» Your task: Locate every line in the entries below that contains the string "Gnome", matching case, and copy each of those lines.

» Raw data:
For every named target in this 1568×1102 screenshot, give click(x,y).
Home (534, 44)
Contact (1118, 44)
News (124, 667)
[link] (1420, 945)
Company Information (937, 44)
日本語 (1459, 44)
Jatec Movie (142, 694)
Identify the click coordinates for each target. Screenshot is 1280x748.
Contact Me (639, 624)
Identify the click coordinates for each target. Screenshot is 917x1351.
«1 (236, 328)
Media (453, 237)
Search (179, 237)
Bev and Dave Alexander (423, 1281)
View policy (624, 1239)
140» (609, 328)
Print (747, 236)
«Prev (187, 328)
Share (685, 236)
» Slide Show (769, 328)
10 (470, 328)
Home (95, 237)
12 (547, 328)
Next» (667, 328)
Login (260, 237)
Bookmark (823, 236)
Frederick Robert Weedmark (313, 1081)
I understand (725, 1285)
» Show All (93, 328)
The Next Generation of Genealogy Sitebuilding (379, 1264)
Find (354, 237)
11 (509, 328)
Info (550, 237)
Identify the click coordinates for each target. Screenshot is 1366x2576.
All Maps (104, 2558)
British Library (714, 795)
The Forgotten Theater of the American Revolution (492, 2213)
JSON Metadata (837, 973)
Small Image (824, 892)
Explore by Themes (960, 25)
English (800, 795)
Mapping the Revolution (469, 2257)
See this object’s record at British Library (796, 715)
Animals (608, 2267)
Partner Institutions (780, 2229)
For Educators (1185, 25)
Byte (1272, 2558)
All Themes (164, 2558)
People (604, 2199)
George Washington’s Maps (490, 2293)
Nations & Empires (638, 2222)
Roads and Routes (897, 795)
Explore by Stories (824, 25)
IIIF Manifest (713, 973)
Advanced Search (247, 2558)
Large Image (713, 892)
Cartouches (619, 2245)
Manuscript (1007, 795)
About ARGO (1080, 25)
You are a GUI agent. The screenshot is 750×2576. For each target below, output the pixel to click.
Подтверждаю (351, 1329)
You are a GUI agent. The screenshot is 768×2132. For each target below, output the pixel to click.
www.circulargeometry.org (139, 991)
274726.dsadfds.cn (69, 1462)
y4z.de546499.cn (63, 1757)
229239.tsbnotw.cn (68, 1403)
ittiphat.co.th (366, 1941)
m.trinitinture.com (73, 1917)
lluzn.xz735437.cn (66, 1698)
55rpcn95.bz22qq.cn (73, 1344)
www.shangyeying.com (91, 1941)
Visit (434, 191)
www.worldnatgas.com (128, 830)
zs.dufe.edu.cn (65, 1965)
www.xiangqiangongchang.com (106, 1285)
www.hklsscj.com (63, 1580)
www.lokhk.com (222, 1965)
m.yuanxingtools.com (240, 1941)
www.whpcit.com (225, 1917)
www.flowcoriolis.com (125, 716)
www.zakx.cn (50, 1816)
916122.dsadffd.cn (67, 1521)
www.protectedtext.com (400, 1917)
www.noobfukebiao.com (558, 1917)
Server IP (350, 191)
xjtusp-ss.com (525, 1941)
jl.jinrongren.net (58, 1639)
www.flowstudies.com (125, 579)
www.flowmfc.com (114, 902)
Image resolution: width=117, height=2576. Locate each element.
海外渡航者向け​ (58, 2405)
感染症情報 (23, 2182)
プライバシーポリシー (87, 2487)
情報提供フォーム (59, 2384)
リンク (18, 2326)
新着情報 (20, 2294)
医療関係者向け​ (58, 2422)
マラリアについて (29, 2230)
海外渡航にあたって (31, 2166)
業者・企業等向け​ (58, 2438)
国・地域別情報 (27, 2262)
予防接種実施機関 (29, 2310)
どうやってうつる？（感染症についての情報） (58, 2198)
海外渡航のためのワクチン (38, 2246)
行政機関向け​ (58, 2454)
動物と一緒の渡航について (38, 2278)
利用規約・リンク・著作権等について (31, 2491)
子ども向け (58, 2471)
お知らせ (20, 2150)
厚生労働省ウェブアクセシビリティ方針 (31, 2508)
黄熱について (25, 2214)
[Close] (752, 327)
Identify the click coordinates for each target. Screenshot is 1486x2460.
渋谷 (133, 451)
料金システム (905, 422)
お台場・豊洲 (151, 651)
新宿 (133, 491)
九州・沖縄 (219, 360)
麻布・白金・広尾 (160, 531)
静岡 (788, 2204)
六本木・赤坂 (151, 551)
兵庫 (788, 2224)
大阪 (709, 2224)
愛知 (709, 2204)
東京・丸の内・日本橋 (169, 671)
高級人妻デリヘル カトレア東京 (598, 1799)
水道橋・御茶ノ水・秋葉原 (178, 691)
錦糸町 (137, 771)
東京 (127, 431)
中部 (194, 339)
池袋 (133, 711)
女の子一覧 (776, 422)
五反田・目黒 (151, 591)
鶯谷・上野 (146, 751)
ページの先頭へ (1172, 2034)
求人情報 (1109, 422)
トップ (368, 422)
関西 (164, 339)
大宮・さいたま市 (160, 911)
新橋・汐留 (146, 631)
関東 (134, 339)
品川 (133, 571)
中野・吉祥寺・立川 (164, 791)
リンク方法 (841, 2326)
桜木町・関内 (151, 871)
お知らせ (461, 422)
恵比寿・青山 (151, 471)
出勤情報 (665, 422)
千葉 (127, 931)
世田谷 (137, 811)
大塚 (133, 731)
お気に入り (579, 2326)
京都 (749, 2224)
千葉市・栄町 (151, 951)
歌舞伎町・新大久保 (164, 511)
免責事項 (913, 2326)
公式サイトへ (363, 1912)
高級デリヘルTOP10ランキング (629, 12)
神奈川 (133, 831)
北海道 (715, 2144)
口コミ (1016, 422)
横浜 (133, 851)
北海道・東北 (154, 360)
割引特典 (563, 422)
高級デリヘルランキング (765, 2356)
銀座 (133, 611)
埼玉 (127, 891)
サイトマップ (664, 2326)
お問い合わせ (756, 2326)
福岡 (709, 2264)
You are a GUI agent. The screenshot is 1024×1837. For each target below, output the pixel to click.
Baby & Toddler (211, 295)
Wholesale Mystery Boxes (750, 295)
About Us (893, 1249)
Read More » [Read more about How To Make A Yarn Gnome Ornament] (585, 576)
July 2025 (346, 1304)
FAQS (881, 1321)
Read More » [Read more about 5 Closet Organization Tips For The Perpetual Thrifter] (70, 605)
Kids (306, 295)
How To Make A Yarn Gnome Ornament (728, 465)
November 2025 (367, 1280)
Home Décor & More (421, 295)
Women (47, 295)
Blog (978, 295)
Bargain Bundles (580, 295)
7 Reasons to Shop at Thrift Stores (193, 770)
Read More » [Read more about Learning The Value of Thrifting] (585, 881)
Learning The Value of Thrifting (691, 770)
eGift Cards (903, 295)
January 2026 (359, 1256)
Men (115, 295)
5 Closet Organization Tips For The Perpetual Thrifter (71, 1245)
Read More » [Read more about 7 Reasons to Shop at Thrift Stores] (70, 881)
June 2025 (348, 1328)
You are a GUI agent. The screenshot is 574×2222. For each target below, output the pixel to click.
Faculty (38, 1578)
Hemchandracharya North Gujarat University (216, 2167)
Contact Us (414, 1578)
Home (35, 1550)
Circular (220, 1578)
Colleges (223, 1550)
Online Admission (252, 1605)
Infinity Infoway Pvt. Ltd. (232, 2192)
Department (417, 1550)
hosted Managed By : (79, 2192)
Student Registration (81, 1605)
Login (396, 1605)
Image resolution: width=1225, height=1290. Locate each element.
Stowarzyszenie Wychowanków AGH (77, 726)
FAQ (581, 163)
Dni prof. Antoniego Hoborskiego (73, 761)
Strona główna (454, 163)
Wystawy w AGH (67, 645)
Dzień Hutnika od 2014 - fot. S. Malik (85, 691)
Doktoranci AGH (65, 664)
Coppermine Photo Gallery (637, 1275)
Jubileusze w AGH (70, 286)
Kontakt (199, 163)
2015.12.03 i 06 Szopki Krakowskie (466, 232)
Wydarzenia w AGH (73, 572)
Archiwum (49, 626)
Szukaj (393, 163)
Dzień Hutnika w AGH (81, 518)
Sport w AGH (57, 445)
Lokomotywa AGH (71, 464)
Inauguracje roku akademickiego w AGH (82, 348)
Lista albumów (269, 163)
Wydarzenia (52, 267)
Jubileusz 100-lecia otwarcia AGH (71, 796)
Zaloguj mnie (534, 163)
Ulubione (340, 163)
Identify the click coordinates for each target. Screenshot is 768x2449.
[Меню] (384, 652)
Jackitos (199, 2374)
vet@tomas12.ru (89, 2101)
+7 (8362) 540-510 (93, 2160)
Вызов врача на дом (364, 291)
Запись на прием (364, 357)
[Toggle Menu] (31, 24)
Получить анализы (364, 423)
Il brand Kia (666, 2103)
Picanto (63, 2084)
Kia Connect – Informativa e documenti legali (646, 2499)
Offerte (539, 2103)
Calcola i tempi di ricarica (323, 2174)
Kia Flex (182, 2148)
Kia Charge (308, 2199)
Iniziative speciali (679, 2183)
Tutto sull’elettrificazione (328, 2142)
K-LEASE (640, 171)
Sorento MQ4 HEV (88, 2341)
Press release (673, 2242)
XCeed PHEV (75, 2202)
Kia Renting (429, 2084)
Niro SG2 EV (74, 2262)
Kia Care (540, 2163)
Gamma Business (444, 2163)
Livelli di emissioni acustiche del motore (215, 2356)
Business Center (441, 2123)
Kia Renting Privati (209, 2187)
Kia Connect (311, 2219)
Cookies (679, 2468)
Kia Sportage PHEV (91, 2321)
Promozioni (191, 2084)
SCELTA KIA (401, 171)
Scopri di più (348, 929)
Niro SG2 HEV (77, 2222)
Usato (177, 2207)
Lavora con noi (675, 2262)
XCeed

» The response:
Read More » [Read more about How To Make A Yarn Gnome Ornament] (585, 576)
How To Make A Yarn Gnome Ornament (728, 465)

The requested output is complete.